** BEGIN DATA ROWS **

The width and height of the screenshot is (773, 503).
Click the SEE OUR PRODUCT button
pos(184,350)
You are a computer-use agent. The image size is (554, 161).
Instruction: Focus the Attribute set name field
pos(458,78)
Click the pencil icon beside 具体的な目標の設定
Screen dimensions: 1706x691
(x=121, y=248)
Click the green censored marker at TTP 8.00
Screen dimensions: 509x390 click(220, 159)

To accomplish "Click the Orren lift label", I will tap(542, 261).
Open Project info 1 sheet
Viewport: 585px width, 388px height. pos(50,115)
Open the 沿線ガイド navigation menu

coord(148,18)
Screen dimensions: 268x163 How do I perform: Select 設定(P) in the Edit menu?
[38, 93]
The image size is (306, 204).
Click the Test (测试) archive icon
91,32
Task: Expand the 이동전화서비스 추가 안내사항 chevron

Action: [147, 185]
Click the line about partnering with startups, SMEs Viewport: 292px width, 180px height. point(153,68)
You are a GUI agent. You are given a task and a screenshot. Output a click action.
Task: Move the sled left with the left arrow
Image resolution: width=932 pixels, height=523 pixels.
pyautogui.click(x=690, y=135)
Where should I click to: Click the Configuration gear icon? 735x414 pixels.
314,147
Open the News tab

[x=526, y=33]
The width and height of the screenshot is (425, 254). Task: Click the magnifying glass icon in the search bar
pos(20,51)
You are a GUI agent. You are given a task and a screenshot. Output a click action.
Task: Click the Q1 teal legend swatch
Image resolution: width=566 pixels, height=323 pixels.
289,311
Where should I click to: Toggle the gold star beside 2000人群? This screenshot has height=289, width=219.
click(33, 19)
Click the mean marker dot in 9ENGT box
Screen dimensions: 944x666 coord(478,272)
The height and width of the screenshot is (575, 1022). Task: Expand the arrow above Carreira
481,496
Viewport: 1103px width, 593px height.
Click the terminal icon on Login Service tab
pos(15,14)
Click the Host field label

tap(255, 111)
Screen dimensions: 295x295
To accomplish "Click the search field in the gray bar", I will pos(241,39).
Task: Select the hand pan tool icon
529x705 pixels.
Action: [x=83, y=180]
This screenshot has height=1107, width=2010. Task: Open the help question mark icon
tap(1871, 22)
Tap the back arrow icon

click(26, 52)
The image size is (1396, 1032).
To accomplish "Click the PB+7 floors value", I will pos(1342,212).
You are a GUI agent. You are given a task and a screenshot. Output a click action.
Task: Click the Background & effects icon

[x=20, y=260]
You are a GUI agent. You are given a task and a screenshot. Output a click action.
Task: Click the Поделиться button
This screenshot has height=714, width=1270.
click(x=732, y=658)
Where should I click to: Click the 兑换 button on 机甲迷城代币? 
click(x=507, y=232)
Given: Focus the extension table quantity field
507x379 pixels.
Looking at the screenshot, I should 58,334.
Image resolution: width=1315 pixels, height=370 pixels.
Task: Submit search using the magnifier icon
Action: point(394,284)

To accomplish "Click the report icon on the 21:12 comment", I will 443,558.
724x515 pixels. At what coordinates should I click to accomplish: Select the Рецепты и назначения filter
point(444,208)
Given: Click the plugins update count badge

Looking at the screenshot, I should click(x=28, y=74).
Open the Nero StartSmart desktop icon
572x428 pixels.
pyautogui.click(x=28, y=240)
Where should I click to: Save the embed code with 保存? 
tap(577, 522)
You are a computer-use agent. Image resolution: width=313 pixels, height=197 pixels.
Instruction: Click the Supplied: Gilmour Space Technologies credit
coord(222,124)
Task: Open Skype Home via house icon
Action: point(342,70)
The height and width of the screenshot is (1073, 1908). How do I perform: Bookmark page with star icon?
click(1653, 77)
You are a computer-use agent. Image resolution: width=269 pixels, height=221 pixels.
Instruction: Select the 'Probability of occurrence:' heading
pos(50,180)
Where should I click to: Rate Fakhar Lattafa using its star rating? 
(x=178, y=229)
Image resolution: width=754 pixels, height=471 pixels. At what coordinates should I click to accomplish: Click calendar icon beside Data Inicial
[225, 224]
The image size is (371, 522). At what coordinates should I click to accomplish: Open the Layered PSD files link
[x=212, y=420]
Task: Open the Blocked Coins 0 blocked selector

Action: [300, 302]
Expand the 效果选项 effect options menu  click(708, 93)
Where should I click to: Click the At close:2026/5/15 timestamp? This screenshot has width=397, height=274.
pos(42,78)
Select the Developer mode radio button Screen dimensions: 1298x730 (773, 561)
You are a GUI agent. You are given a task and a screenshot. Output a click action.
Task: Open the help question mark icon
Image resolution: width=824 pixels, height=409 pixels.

** END DATA ROWS **

WHAT THE EXERCISE ASKS:
Arrange all of the rows above into a Markdown table with the columns No. and Line. Put each line's number in No. and the line itself in Line, and leave out any blank lines.

FULL ANSWER:
| No. | Line |
|---|---|
| 1 | The width and height of the screenshot is (773, 503). |
| 2 | Click the SEE OUR PRODUCT button |
| 3 | pos(184,350) |
| 4 | You are a computer-use agent. The image size is (554, 161). |
| 5 | Instruction: Focus the Attribute set name field |
| 6 | pos(458,78) |
| 7 | Click the pencil icon beside 具体的な目標の設定 |
| 8 | Screen dimensions: 1706x691 |
| 9 | (x=121, y=248) |
| 10 | Click the green censored marker at TTP 8.00 |
| 11 | Screen dimensions: 509x390 click(220, 159) |
| 12 | To accomplish "Click the Orren lift label", I will tap(542, 261). |
| 13 | Open Project info 1 sheet |
| 14 | Viewport: 585px width, 388px height. pos(50,115) |
| 15 | Open the 沿線ガイド navigation menu |
| 16 | coord(148,18) |
| 17 | Screen dimensions: 268x163 How do I perform: Select 設定(P) in the Edit menu? |
| 18 | [38, 93] |
| 19 | The image size is (306, 204). |
| 20 | Click the Test (测试) archive icon |
| 21 | 91,32 |
| 22 | Task: Expand the 이동전화서비스 추가 안내사항 chevron |
| 23 | Action: [147, 185] |
| 24 | Click the line about partnering with startups, SMEs Viewport: 292px width, 180px height. point(153,68) |
| 25 | You are a GUI agent. You are given a task and a screenshot. Output a click action. |
| 26 | Task: Move the sled left with the left arrow |
| 27 | Image resolution: width=932 pixels, height=523 pixels. |
| 28 | pyautogui.click(x=690, y=135) |
| 29 | Where should I click to: Click the Configuration gear icon? 735x414 pixels. |
| 30 | 314,147 |
| 31 | Open the News tab |
| 32 | [x=526, y=33] |
| 33 | The width and height of the screenshot is (425, 254). Task: Click the magnifying glass icon in the search bar |
| 34 | pos(20,51) |
| 35 | You are a GUI agent. You are given a task and a screenshot. Output a click action. |
| 36 | Task: Click the Q1 teal legend swatch |
| 37 | Image resolution: width=566 pixels, height=323 pixels. |
| 38 | 289,311 |
| 39 | Where should I click to: Toggle the gold star beside 2000人群? This screenshot has height=289, width=219. |
| 40 | click(33, 19) |
| 41 | Click the mean marker dot in 9ENGT box |
| 42 | Screen dimensions: 944x666 coord(478,272) |
| 43 | The height and width of the screenshot is (575, 1022). Task: Expand the arrow above Carreira |
| 44 | 481,496 |
| 45 | Viewport: 1103px width, 593px height. |
| 46 | Click the terminal icon on Login Service tab |
| 47 | pos(15,14) |
| 48 | Click the Host field label |
| 49 | tap(255, 111) |
| 50 | Screen dimensions: 295x295 |
| 51 | To accomplish "Click the search field in the gray bar", I will pos(241,39). |
| 52 | Task: Select the hand pan tool icon |
| 53 | 529x705 pixels. |
| 54 | Action: [x=83, y=180] |
| 55 | This screenshot has height=1107, width=2010. Task: Open the help question mark icon |
| 56 | tap(1871, 22) |
| 57 | Tap the back arrow icon |
| 58 | click(26, 52) |
| 59 | The image size is (1396, 1032). |
| 60 | To accomplish "Click the PB+7 floors value", I will pos(1342,212). |
| 61 | You are a GUI agent. You are given a task and a screenshot. Output a click action. |
| 62 | Task: Click the Background & effects icon |
| 63 | [x=20, y=260] |
| 64 | You are a GUI agent. You are given a task and a screenshot. Output a click action. |
| 65 | Task: Click the Поделиться button |
| 66 | This screenshot has height=714, width=1270. |
| 67 | click(x=732, y=658) |
| 68 | Where should I click to: Click the 兑换 button on 机甲迷城代币?  |
| 69 | click(x=507, y=232) |
| 70 | Given: Focus the extension table quantity field |
| 71 | 507x379 pixels. |
| 72 | Looking at the screenshot, I should 58,334. |
| 73 | Image resolution: width=1315 pixels, height=370 pixels. |
| 74 | Task: Submit search using the magnifier icon |
| 75 | Action: point(394,284) |
| 76 | To accomplish "Click the report icon on the 21:12 comment", I will 443,558. |
| 77 | 724x515 pixels. At what coordinates should I click to accomplish: Select the Рецепты и назначения filter |
| 78 | point(444,208) |
| 79 | Given: Click the plugins update count badge |
| 80 | Looking at the screenshot, I should click(x=28, y=74). |
| 81 | Open the Nero StartSmart desktop icon |
| 82 | 572x428 pixels. |
| 83 | pyautogui.click(x=28, y=240) |
| 84 | Where should I click to: Save the embed code with 保存?  |
| 85 | tap(577, 522) |
| 86 | You are a computer-use agent. Image resolution: width=313 pixels, height=197 pixels. |
| 87 | Instruction: Click the Supplied: Gilmour Space Technologies credit |
| 88 | coord(222,124) |
| 89 | Task: Open Skype Home via house icon |
| 90 | Action: point(342,70) |
| 91 | The height and width of the screenshot is (1073, 1908). How do I perform: Bookmark page with star icon? |
| 92 | click(1653, 77) |
| 93 | You are a computer-use agent. Image resolution: width=269 pixels, height=221 pixels. |
| 94 | Instruction: Select the 'Probability of occurrence:' heading |
| 95 | pos(50,180) |
| 96 | Where should I click to: Rate Fakhar Lattafa using its star rating?  |
| 97 | (x=178, y=229) |
| 98 | Image resolution: width=754 pixels, height=471 pixels. At what coordinates should I click to accomplish: Click calendar icon beside Data Inicial |
| 99 | [225, 224] |
| 100 | The image size is (371, 522). At what coordinates should I click to accomplish: Open the Layered PSD files link |
| 101 | [x=212, y=420] |
| 102 | Task: Open the Blocked Coins 0 blocked selector |
| 103 | Action: [300, 302] |
| 104 | Expand the 效果选项 effect options menu  click(708, 93) |
| 105 | Where should I click to: Click the At close:2026/5/15 timestamp? This screenshot has width=397, height=274. |
| 106 | pos(42,78) |
| 107 | Select the Developer mode radio button Screen dimensions: 1298x730 (773, 561) |
| 108 | You are a GUI agent. You are given a task and a screenshot. Output a click action. |
| 109 | Task: Open the help question mark icon |
| 110 | Image resolution: width=824 pixels, height=409 pixels. |